Step 2.4. As multiple new markers are mapped to the interval between the two previously defined limiting markers, it should become possible to reduce the size of the gene-containing interval even further than the one defined in step 2.1. As the size of the interval is reduced, the number of animal samples within the panel that need to be analyzed further can also be reduced to include only those that show recombination between the newly defined limiting markers. Additional markers should be typed until one reaches the ultimate goal of identifying limiting markers that each show only one (ideally) or a few recombination events on either side of the locus of interest along with one or more markers that show absolute concordance with the locus itself as illustrated in Figure 10.1. If one exhausts the available sources of markers without coming close to this goal, it may be necessary to derive additional region-specific markers as discussed in Section 8.4.
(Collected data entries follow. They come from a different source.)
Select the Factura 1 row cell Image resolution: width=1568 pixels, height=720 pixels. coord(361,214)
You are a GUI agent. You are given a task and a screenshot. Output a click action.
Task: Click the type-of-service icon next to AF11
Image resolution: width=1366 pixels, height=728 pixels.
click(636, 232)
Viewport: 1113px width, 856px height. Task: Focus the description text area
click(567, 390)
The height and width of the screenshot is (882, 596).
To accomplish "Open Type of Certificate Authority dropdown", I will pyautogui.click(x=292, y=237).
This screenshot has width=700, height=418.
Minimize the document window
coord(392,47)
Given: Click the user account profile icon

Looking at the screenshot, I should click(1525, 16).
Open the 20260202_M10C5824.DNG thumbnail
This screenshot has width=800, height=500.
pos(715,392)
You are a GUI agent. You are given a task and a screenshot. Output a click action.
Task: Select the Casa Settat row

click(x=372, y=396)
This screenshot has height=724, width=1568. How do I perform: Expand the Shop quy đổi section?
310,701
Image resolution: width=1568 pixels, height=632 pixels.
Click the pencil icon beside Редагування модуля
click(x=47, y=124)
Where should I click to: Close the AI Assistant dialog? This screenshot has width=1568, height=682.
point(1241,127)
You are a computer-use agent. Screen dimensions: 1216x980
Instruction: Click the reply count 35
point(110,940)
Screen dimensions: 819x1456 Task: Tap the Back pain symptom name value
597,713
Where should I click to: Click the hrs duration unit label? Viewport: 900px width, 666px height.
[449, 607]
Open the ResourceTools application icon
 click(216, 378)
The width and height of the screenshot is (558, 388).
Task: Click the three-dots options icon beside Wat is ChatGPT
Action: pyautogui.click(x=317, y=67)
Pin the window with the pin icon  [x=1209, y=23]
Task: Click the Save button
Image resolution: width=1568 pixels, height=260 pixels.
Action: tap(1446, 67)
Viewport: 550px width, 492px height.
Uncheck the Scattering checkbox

With the identification of one or more DNA markers that show no recombination with the locus of interest, Figures 9.16 or 9.17 can be used to gain a sense of the distance that separates them. For example, with an initial cohort of 380 animals, the average distance that will separate marker and locus will be 0.2 cM and the 95% confidence interval will extend out to 1 cM. With an initial cohort of 1,000 animals, the mean distance will be less than 0.1 cM and the 95% confidence interval will extend out less than 0.4 cM. At this stage of analysis, one can move on to the task of generating a physical map that extends across the genomic region between the two closest limiting markers as described in Section 10.3.3.3 and Figure 10.1.